What is FBI evidence for North Korea hack attack?
The FBI's analysis has concluded North Korea is to blame for the attack on Sony Pictures - but how can it be sure?
As well as Pyongyang having a motive for taking serious issue with The Interview, there's a couple of pieces of key evidence the US is now using to pin the blame.
However, they're not without flaws.
As security researcher Brian Honan put it to me earlier: "I still don't see anything that in a court would convict North Korea beyond reasonable doubt."
So let's take a look.
First, the FBI says its analysis spotted distinct similarities between the type of malware used in the Sony Pictures hack and code used in an attack on South Korea last year.
Suspicious, yes, but well short of being a smoking gun. When any malware is discovered, it is shared around many experts for analysis - any attacker could simply reversion the code for their own use, like a cover version of a song.
This has happened in the past - most notably with Stuxnet, a cyber-attack malware believed to have been developed by the US, which was later repurposed by (it is believed) the Russians.
So we turn to another, better clue: IP addresses - known to be part of "North Korean infrastructure" - formed part of the malware too.
This suggests the attack may have been controlled by people who have acted for North Korea in the past.
But what the FBI is very careful not to say is whether it thinks the attack was controlled from within North Korea itself - although in a press conference President Barack Obama did say there was no indication of another nation state being part of the hacking.
This is an important detail to pick apart.

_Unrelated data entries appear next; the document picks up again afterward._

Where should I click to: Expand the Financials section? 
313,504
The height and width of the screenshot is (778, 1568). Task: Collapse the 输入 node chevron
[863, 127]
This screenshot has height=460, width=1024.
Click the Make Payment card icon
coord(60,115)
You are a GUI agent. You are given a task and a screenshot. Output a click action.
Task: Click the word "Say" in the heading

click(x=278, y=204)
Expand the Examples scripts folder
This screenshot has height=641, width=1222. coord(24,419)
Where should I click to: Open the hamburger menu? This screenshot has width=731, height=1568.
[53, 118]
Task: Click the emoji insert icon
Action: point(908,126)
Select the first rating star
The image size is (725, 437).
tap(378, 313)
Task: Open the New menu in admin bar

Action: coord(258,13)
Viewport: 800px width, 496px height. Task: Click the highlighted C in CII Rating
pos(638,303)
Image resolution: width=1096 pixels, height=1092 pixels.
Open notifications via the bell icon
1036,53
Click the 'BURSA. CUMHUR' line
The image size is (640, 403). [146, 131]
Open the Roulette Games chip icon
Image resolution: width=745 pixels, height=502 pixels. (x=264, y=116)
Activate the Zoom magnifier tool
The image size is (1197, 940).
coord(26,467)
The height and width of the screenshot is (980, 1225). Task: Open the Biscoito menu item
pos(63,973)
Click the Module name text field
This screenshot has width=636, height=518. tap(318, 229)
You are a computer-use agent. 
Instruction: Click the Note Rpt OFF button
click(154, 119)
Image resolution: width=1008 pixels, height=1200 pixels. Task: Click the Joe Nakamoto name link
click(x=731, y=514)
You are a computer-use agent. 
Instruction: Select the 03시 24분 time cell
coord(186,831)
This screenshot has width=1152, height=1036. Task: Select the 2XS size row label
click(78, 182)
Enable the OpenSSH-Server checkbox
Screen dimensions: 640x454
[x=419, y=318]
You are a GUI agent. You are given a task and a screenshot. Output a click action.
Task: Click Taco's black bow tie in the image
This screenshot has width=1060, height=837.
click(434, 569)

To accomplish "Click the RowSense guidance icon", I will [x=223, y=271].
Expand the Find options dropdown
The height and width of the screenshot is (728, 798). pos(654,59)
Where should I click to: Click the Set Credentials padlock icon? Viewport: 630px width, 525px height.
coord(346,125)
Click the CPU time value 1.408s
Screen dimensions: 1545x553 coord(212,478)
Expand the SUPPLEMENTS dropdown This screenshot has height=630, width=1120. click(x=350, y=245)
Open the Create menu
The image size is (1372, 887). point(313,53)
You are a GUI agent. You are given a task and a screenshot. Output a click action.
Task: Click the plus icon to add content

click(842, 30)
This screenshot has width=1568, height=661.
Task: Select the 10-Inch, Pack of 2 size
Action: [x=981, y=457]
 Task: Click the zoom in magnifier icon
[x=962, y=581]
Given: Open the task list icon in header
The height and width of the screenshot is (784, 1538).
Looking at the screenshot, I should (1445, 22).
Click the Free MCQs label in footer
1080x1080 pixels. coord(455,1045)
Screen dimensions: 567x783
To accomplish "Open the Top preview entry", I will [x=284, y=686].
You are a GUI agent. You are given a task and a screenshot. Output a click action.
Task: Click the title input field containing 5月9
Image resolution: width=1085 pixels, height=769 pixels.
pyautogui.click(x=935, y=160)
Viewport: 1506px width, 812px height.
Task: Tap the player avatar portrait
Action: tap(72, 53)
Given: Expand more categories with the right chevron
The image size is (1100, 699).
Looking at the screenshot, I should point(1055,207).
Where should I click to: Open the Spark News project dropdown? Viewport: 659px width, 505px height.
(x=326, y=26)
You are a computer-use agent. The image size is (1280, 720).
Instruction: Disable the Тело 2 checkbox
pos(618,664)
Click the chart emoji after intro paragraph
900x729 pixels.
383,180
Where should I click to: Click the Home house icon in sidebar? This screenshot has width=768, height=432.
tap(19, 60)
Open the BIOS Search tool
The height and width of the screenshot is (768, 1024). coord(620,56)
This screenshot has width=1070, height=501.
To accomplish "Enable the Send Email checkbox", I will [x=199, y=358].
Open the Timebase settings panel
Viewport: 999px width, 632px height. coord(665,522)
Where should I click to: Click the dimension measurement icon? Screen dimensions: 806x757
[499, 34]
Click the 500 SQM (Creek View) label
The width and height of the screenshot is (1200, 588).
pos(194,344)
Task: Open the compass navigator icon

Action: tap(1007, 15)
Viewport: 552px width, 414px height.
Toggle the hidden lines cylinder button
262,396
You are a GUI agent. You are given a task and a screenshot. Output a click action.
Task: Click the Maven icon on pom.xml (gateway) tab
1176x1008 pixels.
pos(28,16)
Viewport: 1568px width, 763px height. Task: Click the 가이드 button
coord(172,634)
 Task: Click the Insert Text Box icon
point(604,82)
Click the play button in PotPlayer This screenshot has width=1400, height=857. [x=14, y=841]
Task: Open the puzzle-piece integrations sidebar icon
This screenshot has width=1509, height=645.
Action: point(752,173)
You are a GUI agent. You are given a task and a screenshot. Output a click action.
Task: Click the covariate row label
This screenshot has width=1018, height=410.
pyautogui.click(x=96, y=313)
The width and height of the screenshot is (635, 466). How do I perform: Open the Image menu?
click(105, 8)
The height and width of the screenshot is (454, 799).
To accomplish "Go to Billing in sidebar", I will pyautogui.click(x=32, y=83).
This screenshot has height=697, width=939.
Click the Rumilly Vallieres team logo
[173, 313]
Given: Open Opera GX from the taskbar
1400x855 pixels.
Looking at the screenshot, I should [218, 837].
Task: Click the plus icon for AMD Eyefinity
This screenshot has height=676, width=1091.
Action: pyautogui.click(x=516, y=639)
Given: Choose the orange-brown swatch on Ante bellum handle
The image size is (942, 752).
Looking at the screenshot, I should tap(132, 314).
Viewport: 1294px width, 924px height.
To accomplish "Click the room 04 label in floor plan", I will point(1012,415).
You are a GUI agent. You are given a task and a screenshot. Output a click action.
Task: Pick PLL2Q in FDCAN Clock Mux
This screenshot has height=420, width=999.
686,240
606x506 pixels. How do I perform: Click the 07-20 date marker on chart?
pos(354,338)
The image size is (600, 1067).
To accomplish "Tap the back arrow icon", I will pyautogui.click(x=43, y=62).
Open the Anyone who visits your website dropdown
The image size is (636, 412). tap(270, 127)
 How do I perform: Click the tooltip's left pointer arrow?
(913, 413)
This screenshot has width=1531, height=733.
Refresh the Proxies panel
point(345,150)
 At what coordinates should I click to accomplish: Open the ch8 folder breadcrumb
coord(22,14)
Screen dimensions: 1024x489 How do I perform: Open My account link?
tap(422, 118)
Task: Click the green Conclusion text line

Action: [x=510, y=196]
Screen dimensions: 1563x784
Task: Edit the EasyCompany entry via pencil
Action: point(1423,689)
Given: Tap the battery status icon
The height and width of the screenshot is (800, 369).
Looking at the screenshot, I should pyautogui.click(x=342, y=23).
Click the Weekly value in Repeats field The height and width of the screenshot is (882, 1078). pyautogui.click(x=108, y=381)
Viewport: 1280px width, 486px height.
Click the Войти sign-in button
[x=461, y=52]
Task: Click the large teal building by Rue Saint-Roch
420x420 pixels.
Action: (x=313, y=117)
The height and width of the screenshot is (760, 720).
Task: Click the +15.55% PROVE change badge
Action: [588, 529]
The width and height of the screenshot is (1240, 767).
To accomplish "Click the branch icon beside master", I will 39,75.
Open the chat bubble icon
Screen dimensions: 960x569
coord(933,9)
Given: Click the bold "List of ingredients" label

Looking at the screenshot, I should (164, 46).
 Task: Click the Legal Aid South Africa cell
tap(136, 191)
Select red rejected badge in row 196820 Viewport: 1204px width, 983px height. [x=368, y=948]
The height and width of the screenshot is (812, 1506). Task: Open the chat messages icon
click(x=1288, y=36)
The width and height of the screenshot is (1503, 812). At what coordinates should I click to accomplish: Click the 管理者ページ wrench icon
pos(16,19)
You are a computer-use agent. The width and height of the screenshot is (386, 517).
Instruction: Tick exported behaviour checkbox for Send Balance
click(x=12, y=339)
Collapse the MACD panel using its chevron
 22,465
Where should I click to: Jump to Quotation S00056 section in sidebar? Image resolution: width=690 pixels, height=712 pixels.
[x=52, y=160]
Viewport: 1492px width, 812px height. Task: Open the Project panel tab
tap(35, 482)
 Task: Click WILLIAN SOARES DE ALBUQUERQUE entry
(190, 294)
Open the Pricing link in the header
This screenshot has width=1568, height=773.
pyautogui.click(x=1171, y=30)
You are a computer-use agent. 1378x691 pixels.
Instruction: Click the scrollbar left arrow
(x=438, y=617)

Experts think it's unlikely, if indeed it was North Korea, that the country could have acted alone. Unnamed US officials quoted by Reuters said the US was considering that people operating out of China, with its considerable cyber-attack capability, may have been involved.
Security researcher and former journalist Brian Krebs has quoted his own sources as saying Japan may also be in the picture. A piece of research by computer maker HP released this year noted the presence of North Koreans operating in Japan.
"Known as the Chongryon, [they] are critical to North Korea's cyber and intelligence programs, and help generate hard currency for the regime," Mr Krebs wrote in a blog post.
'Off the hook'
Moving on into next year, the attack being attributed to a nation state rather than an independent hacking group is the one glimmer of good news for Sony.
There had been serious and mounting rumblings from both former employees and security analysts saying Sony did not take corporate security seriously enough - but words like "unprecedented" will bolster Sony's defence that no amount of security would have prevented what happened.
"We have to wait and see what evidence they present later on but often nation states are the easier to blame," said Marc Rogers, a security researcher for Cloudflare, who is sceptical about the extent of North Korea's involvement.
"If it is a nation state people shrug their shoulders and say that they couldn't have stopped it. It lets a lot of people off the hook."
When the lawsuits come - and at least one has already been filed - Sony's defence will almost certainly be that it did everything it reasonably could.
Mr Rogers is one of several security experts to question the use of The Interview as the obvious motive for the hack. It was not until the media made the link, Mr Rogers notes, that the hackers started mentioning the film.
Up until that point, it was all about taking on the company, with language that hinted more at a grudge than a political statement.
"When you look at the malware it includes bits and pieces from Sony's internal network and the whole thing feels more like someone who had an issue with Sony," Mr Rogers said.
"They were dumping some of the most valuable information right at the start almost as if they wanted to hurt Sony."
Truth be told, it's extremely difficult to know for sure who is behind any cyber attack. Equally, it's hard to prove who isn't. As well as the evidence cited here, the FBI said "undisclosed intelligence" was the clincher in pinning it to North Korea. We may never know what that information was.
Some suggest that billing North Korea as a cyber villain is a convenient foe for the US. Respected technology magazine Wired went as far drawing a comparison between North Korea's cyber "capability", and Saddam Hussein's "weapons of mass destruction".
As we head into 2015, at least one senior US politician is calling for North Korea to be re-designated as a state sponsor of terrorism.
And with the government declaring it a matter of national security, the next thing for the US is to consider its response.
President Obama said: "We will respond proportionally, and we will respond in a place and time and manner that we choose."